Cinema psichedelico: Peter Whitehead a Bellaria

Vedevo l’altra sera More e La vallée e di Barbet Shroeder, film della fine degli anni ’60 che sono animati da uno spirito psichedelico, con le musiche dei Pink Floyd e una serie di mezzi stilistici cinematografici come il contro-luce, il ralenti, il montaggio veloce, le panoramiche a schiaffo, gli zoom ecc. realizzati per provocare nello spettatore un senso di spaesamento spazio-temporale, un effetto, per l’appunto, psichedelico. Siamo negli anni degli hippy e del LSD ovviamente. Non si tratta di grandi film ma ugualmente ne sono sempre rimasto affascinato, così come dall’ingenuo psichedelismo di Roger Corman e i suoi sogni allucinati in The Trip con Peter Fonda e Dennis Hopper. Così come mi ha sempre catturato la psichedelia più giocosa dei film dei Beatles come Help! di Richard Lester o di Magical Mistery Tour dei Beatles.

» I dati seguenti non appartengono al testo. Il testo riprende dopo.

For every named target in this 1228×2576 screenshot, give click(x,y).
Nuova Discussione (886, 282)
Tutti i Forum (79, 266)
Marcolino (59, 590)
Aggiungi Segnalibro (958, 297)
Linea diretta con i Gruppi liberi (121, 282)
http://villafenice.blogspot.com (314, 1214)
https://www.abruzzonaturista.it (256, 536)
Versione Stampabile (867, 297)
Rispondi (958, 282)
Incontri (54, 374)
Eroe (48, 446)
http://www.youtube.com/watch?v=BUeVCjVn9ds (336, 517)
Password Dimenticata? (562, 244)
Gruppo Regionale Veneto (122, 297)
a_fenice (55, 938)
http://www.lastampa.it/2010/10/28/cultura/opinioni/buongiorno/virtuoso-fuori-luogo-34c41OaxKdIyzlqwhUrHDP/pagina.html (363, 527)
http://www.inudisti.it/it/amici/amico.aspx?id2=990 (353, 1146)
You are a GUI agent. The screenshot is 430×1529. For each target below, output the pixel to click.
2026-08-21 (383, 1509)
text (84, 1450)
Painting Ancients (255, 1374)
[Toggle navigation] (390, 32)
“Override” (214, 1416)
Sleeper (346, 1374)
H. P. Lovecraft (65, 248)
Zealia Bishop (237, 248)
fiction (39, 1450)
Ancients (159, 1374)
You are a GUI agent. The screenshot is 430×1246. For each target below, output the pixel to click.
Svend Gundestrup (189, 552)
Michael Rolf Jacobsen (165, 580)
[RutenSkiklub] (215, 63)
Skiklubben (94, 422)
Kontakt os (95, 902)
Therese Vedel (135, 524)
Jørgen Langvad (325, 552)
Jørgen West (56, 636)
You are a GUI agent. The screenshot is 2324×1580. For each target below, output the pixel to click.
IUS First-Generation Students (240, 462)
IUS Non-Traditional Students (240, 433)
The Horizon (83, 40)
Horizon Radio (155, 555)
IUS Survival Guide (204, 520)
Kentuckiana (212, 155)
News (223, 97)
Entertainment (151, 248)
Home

Mi affascina anche l’idea di una ricerca sullo stile psichedelico e sul fatto che si possa persino cercare di definire una sorta di genere: il cinema psichedelico. O forse un “meta-genere” che attraversa diversi generi come l’animazione per Yellow Submarine, il cinema d’autore: mi viene in mente il potentissimo finale di Zabriskie Point di Michelangelo Antonioni, l’esplosione sognata che frantuma in un ralenti davvero alienante oggetti comuni e quotidiani sul ritmo ipnotico, ancora una volta, dei Pink Floyd. Ma anche il documentario, come nel caso di Tonite Let’s All Make Love in London o Pink Floyd London ’66 – ’67 dell’inglese Peter Whitehead, figura di culto del cinema documentario che finalmente viene riscoperto attraverso una retrospettiva che gli dedica il Festival di Bellaria, l’appuntamento annuale (5-9 giugno) con il cinema documentario. Peter Whitehead porterà a Bellaria i suoi sixties, i volti della Londra swinging e psichedelica (dai Rolling Stones a Michael Caine, Vanessa Redgrave, Eric Burdon e, ovviamente, i Pink Floyd), la cultura psichedelica, le lunghe suite ipnotiche e, a tratti, rumoristiche, i vestiti floreali e svolazzanti, ma anche un cinema “libero” e liberato dalle convenzioni narrative, più vicino al cinema di avanguardia e sperimentale, deciso ad impressionare il suo pubblico, ad ubriacarlo seguendo percorsi stilistici sperimentali.